▸ **PROBLEM STATEMENT**: The answer should be an exact copy of the lines from the one with "Viewport: 1213px width, 572px height." through the end of the listing below, with no other lines.

▸ **DATA**:
- - - -

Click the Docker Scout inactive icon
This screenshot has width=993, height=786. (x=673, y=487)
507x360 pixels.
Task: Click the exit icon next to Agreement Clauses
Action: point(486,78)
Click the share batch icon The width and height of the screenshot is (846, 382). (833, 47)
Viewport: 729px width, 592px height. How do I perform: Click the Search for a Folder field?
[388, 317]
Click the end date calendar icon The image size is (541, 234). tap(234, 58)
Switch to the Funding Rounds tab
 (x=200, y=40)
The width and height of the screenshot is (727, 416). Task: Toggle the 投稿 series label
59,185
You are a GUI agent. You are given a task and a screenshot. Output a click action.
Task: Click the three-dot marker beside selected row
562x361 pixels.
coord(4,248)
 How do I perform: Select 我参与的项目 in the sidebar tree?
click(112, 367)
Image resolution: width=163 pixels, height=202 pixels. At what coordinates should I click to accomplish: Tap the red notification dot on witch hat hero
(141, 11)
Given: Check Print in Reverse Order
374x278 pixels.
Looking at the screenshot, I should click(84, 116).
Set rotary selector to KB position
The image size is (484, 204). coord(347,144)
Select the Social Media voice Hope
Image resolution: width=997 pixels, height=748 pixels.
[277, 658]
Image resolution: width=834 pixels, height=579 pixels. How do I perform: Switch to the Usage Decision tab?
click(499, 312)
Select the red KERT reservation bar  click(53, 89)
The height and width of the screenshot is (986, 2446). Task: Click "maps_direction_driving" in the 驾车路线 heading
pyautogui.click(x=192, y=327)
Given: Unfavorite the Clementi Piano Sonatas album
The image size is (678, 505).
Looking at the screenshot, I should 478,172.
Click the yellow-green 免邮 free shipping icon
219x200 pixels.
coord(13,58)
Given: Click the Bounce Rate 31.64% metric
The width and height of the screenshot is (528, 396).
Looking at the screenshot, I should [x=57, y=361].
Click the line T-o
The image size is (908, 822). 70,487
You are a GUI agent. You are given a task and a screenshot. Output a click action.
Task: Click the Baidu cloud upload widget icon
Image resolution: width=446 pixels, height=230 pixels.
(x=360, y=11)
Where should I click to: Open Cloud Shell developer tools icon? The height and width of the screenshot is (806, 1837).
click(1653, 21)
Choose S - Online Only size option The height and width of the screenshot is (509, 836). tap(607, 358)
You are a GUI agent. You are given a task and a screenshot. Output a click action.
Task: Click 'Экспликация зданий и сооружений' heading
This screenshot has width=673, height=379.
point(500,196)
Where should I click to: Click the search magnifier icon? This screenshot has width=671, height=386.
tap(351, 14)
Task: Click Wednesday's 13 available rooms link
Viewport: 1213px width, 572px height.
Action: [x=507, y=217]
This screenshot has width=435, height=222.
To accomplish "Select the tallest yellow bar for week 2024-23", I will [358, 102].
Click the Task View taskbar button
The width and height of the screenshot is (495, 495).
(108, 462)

- - - -

▸ **SOLUTION BELOW**:
Viewport: 1213px width, 572px height.
Action: [x=507, y=217]
This screenshot has width=435, height=222.
To accomplish "Select the tallest yellow bar for week 2024-23", I will [358, 102].
Click the Task View taskbar button
The width and height of the screenshot is (495, 495).
(108, 462)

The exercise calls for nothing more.